UK public bodies spending £300m on 'unexpected' cloud costs, study finds


Public bodies in the UK are collectively spending £300 million extra on cloud computing than they anticipated having to outlay, according to new research from an IT service provider.

Sungard Availability Services (AS) said 82% of UK public sector organisations have "encountered some form of unplanned cloud spend", according to its research. It commissioned interviews with 45 UK public sector decision makers in February on cloud computing issues.

The majority of respondents (60%) admitted to having "spent more on managing their cloud implementations than originally predicted", Sungard AS said. Other "unforeseen costs" being run up by public sector organisations that have adopted cloud-based IT systems were also identified.

"Sungard AS’ research revealed that one of the biggest issues associated with the management side is staying in control of IT costs when adopting cloud services (60% ranked this as a top issue)," it said. "Alongside costs, integrating cloud with legacy systems (62%) is also a key challenge. Though this is true for all organisations, the issue is probably more prevalent in the public sector, which is faced with integrating cloud solutions into a legacy infrastructure, much of which still supports business critical applications that cannot simply be migrated quickly to a cloud environment – if at all."

"From a cost perspective, more than three quarters of UK public sector organisations (82%) have encountered some form of unplanned cloud spend. Each is paying an average of just under £139,000 per year on maintaining cloud services and an additional figure of almost £258,000 over the last five years thanks to unforeseen costs such as external maintenance costs for hardware (41%) and systems integration costs to ensure applications can share data (30%)," Sungard AS said in a new report.

According to the research, 44% of public sector organisations view the task of achieving "interoperability between hybrid IT environments" as "their biggest problem" when adopting cloud-based solutions.

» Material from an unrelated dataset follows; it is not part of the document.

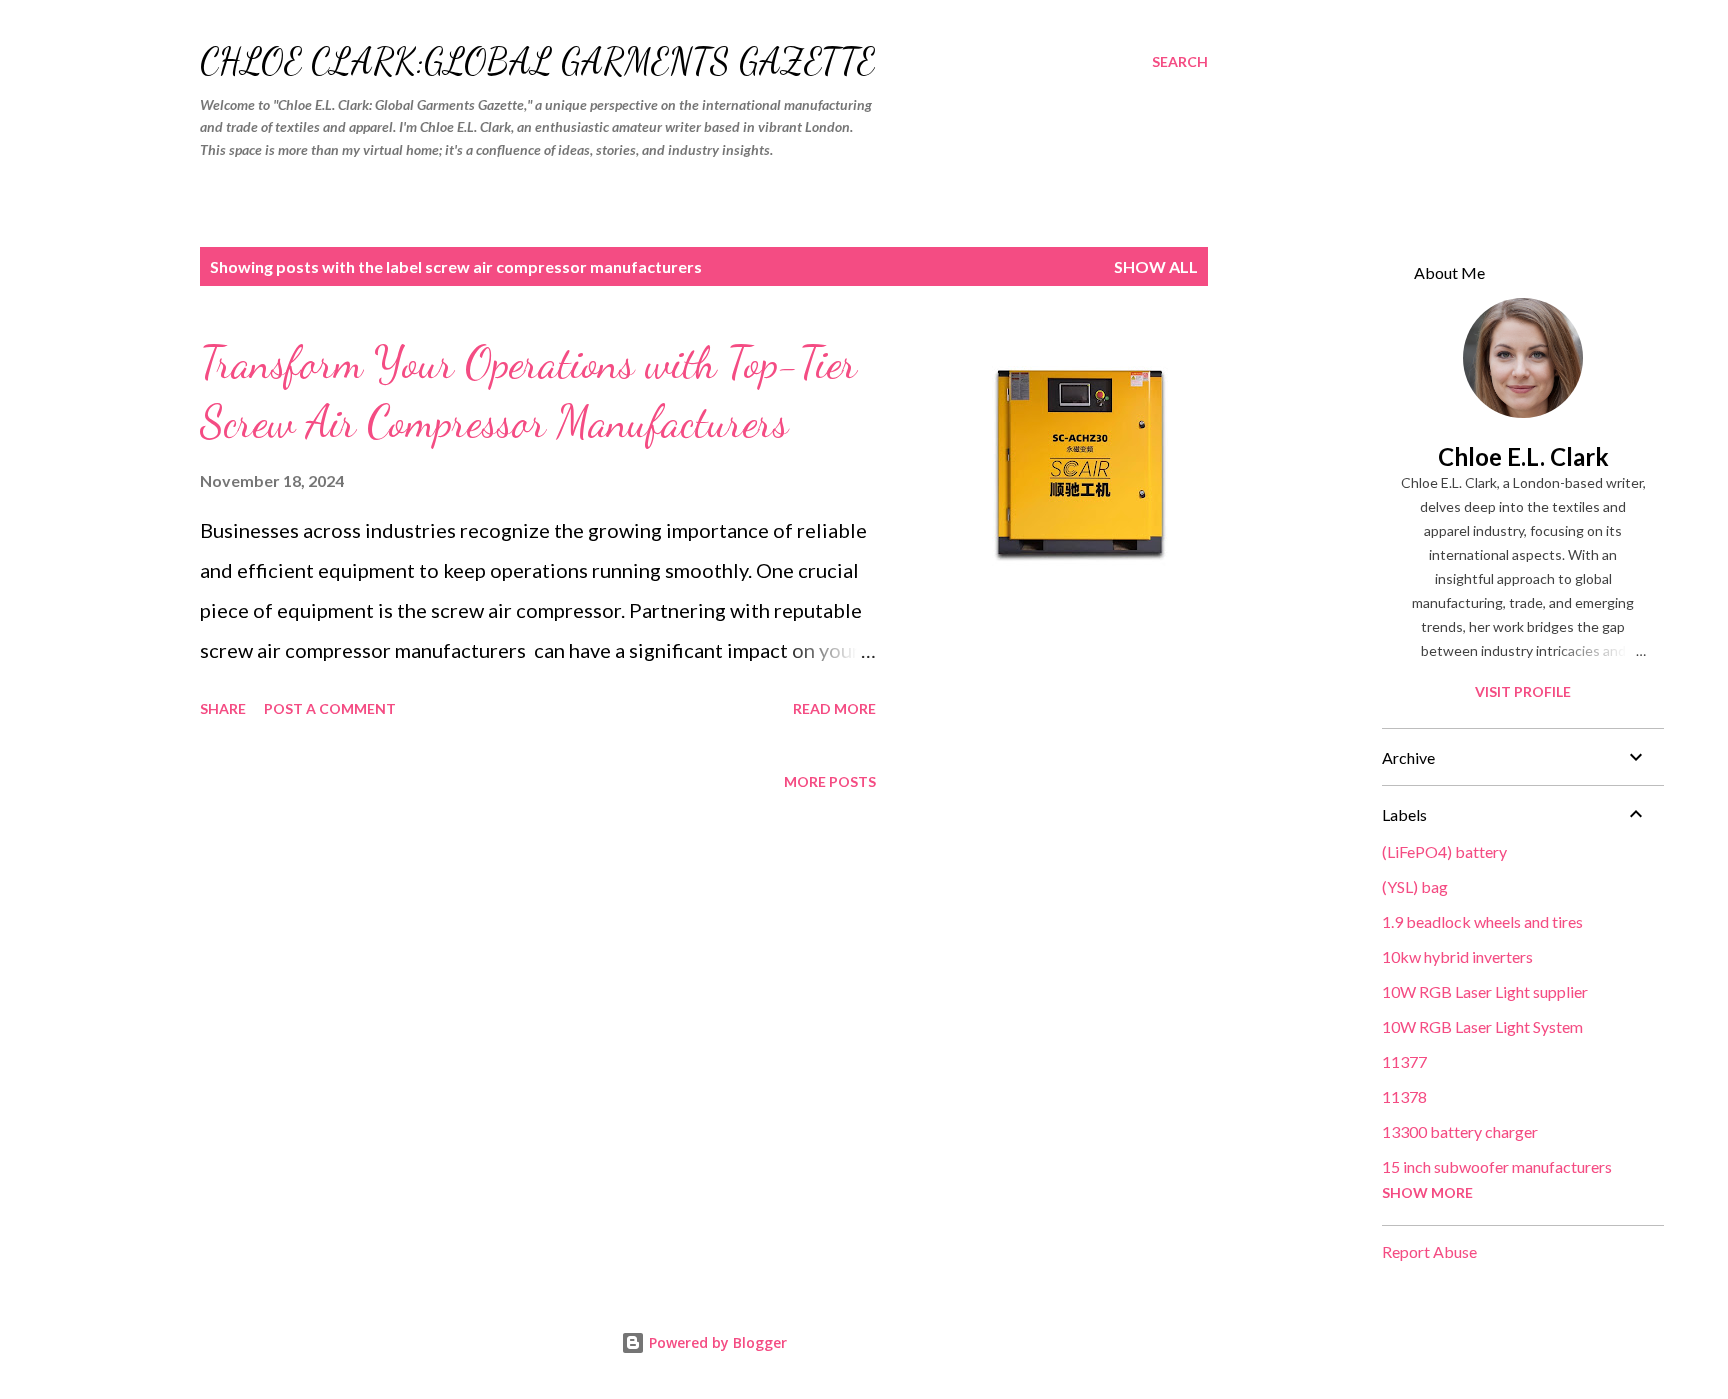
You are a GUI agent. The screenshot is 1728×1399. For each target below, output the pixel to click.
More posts (830, 781)
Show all (1156, 266)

Sungard AS said 42% of the people they interviewed "admit to having struggled with their cloud implementation" and 55% of respondents said they think adopting cloud services has "increased the complexity of their IT environment".

Half of public sector organisations that moved applications back from cloud-based systems to the "physical environment" do so "due to the complexity of operating a cloud environment", whilst 47% of those organisations cited cost reasons for migrating applications away from the cloud.

"In many cases, cloud computing was presented as a silver bullet for the CIO, a way to cut down on administrative processes and allow public sector IT departments to invest their time and resource in innovation and demonstrating technology’s role as an enabler of change," Sungard AS said. "Instead we can see that IT departments have as much admin work as ever before, if not more. The cloud hasn’t eliminated this maintenance work, and in fact, could even be said to have added more pressures for staff when ensuring that the system remains available."